ECE 204: Data Science & Engineering

We live in the age of data, where algorithms make decisions that affect our day-to-day lives. As we embrace these new tools, it is crucial to understand how they work to ensure that everyone is treated in an equitable and unbiased manner. ECE 204 (formerly ECE 379) is a hands-on introduction to Data Science using the Python programming language. The course is intended for Freshmen and Sophomores of any major who have limited prior experience in computer programming or data science. The course teaches how to think about data-centric problems in a computational way. Given data from real-world phenomena, students will learn to describe, analyze, and make predictions. To this end, the course will also introduce programming in Python, which is the most widely used programming language in the data science industry. Topics covered include: how to import, manipulate, summarize, and visualize data of various types, how to perform descriptive analyses such as clustering and principal component analysis, how to perform predictive analyses such as classification and regression, and notions of bias, fairness, and ethics in data science.
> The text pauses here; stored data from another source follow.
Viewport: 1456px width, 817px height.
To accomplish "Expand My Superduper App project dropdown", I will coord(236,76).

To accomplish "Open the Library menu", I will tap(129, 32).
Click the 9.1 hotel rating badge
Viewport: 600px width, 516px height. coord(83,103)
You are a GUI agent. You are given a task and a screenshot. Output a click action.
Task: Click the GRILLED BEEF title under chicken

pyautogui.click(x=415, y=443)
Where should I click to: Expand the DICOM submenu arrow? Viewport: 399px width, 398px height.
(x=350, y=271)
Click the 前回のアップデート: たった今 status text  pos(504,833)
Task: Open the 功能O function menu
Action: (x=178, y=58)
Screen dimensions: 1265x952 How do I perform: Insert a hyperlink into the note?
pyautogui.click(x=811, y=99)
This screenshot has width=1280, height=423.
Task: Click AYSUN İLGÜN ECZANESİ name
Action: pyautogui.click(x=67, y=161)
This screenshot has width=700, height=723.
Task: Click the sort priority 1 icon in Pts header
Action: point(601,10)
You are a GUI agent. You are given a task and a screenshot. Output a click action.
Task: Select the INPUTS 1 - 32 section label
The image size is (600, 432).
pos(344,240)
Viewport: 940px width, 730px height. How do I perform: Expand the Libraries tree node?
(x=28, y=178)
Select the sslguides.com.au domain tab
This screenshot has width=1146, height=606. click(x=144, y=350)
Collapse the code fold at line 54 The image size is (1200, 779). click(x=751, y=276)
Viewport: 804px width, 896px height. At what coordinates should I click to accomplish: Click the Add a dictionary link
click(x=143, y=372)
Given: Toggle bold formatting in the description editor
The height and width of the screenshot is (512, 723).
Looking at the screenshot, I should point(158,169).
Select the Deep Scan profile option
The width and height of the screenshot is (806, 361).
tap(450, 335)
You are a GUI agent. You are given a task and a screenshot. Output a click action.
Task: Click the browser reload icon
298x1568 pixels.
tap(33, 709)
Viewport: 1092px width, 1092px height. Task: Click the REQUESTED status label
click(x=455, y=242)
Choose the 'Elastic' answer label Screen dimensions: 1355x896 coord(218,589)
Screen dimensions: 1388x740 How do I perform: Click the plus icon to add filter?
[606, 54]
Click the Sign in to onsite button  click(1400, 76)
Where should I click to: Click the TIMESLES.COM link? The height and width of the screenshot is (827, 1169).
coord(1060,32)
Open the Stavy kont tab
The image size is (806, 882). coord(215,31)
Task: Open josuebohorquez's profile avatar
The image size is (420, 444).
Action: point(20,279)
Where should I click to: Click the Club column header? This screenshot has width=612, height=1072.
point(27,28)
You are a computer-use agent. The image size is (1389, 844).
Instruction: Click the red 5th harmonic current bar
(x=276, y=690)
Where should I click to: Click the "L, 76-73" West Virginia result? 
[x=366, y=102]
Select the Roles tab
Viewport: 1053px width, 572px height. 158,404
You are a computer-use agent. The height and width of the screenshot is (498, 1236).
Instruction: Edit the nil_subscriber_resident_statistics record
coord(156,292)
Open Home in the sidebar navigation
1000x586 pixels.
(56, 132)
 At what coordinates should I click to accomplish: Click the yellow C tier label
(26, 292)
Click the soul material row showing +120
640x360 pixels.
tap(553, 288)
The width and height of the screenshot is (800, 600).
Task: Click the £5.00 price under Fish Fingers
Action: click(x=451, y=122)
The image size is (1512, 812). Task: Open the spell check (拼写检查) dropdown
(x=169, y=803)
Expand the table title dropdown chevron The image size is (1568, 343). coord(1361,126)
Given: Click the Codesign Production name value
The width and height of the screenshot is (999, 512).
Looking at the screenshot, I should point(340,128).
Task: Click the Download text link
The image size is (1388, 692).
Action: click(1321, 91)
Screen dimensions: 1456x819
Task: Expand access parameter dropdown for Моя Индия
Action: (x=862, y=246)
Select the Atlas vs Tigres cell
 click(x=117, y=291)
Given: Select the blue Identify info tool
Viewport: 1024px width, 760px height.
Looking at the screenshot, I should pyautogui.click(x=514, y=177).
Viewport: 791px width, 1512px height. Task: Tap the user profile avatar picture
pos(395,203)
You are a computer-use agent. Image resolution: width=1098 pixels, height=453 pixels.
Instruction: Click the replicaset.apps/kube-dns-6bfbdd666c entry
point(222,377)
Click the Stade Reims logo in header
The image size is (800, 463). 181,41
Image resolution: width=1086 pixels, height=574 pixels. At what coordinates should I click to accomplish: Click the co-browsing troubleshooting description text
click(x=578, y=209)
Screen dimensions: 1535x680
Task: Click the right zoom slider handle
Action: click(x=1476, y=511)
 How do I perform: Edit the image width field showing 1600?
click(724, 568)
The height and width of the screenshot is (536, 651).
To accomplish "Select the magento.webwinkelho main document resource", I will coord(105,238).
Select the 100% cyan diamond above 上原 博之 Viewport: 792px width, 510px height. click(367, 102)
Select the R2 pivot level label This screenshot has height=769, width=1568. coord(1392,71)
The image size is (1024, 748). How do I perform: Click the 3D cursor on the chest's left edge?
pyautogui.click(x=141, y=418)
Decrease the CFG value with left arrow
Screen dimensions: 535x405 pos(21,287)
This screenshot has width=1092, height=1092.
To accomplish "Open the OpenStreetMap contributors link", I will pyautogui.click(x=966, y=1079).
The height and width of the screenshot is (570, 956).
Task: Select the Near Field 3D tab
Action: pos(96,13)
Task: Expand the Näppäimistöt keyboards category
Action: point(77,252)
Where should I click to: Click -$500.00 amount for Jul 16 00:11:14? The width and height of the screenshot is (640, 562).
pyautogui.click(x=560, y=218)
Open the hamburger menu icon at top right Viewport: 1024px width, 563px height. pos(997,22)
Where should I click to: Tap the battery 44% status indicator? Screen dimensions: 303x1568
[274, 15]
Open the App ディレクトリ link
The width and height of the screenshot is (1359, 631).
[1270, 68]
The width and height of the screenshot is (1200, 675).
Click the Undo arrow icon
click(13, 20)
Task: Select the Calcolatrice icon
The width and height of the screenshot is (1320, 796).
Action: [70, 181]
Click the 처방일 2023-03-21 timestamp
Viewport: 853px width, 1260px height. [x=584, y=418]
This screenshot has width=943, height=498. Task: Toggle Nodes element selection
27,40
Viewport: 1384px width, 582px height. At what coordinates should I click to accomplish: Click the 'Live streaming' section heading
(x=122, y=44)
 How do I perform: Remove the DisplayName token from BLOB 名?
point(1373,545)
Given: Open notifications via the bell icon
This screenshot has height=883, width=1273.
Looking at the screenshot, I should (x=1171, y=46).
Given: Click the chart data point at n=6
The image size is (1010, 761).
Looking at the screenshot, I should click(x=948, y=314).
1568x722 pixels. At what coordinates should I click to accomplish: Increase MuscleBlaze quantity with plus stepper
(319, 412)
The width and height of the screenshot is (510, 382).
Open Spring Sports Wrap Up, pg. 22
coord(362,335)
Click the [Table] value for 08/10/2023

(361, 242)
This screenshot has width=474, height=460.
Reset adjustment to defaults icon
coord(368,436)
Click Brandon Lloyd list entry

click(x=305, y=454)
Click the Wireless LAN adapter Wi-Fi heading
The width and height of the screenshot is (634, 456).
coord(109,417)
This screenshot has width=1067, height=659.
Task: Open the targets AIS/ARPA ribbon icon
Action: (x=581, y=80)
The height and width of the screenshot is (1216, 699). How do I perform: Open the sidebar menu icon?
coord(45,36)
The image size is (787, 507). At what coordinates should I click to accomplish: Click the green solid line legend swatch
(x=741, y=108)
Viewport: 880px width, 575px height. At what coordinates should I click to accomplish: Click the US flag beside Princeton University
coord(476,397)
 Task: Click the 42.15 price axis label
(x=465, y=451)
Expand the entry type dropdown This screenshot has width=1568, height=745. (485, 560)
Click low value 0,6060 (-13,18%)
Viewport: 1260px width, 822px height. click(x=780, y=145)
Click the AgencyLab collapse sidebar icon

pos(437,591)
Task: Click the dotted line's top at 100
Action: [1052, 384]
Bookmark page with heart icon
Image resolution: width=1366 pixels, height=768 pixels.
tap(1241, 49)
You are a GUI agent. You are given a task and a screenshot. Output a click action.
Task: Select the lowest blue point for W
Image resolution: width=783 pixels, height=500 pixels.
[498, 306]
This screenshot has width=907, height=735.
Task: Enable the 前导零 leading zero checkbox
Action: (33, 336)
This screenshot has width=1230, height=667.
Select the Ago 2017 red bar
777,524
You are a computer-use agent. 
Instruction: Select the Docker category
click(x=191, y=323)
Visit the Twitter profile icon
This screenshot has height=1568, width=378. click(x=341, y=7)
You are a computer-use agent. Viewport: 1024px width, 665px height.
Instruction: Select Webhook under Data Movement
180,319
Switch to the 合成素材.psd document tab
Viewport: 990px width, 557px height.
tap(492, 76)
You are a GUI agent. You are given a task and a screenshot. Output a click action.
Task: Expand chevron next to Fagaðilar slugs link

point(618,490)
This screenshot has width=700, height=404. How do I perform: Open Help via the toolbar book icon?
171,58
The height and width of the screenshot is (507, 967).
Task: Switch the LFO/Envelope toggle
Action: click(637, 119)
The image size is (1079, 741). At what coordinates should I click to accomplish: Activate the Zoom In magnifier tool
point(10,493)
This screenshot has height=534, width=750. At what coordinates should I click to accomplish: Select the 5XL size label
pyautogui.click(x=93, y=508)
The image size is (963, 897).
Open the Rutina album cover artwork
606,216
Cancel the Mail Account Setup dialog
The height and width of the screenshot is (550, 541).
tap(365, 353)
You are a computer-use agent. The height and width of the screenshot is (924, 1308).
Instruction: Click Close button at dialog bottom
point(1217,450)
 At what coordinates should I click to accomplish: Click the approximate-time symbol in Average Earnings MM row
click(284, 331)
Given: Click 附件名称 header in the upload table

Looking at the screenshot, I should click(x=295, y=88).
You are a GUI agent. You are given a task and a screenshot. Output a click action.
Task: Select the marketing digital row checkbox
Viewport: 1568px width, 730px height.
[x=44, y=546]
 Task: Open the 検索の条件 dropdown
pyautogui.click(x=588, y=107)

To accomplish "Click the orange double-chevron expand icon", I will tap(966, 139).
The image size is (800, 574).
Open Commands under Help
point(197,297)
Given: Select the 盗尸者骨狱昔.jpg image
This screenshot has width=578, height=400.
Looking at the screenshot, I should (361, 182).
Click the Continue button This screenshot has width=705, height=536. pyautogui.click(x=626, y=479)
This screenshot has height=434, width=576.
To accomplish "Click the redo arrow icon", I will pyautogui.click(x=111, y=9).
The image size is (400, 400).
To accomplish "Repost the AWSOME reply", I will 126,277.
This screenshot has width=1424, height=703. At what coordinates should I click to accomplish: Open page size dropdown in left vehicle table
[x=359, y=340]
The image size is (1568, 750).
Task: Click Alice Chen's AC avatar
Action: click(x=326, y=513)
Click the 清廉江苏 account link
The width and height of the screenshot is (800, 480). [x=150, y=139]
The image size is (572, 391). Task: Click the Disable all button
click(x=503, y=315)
Note: ECE 204 is a required course for the new named option in Machine Learning and Data Science.

Prerequisites: Students should have a solid foundation in college algebra demonstrated through MATH 112, 114, 171 or math placement. We will provide you with all of the other tools you need and teach you how to use them. Most importantly, we will equip you with the knowledge and ability to continue using what you’ve learned long after you complete the class and for the rest of your career as a student and beyond.

What degree requirements does this course satisfy? The information below is accurate as of April 2021. Please check with your academic advisor for the most up-to-date information as degree requirements change over time. For engineering students needing to meet progression requirements, ECE 204 will count toward your core GPA.

  • ECE: ECE 204 counts as a Professional Elective. 
  • ISyE: ECE 204 counts as an Engineering Science Elective and a Stats Elective.
  • CEE: ECE 204 counts as an Engineering Elective outside of Civil Engineering.

Note: you should always check your DARS after registering for classes to make sure they are counting toward your degree as you expected.

Lectures:

  • Fall and Spring: Tue/Thu, 9:30am–10:45am

Instructors:

  • Eduardo R. Arvelo (Spring 20, Fall 20, Spring 21, Summer 21)
  • Laurent Lessard (Spring 19, Fall 19)
  • Kangwook Lee (Fall 21)
  • Matt Malloy (Spring 22)

Learning outcomes:

In other words: what are the skills you will acquire upon completing this class?

  1.   Write working code in Python to import, manipulate, analyze, visualize, and otherwise interact with datasets of various types. If you don’t know what “writing code” even means, you’ll learn that too!
  2.   Perform descriptive analyses to extract, summarize, and interpret salient features from datasets.
  3.   Perform predictive analyses to model trends and make predictions from datasets.
  4.   Apply techniques to identify and clean data that contains missing entries, outliers, or other forms of noise or uncertainty.
  5.   Recognize and evaluate potential issues pertaining to bias, fairness, privacy, and ethics in applying data science techniques. Also understand the limits of what data can do.

Evaluation:

A combination of in-class activities, homework assignments, midterm exams, and a final exam. These will largely be hands-on activities where you will complete tasks on your computer and submit your answers electronically.

Materials required:

The only thing you will need is a laptop. All course-related materials and software will be provided.

Topics covered (as of Spring 2021):

  • Introduction to Python
  • Jupyter Notebooks
  • Pandas
  • Data Visualization
  • Histograms and Numerical Summaries
  • Clustering with K-Means
  • Principal Component Analysis
  • Data Cleaning
  • Pivot Tables
  • Classification with K-Nearest-Neighbors
  • Classification with Decision Trees
  • Model Selection via Cross-validation
  • Linear Regression
  • Polynomial Regression
  • Autoregression
  • Bias in Data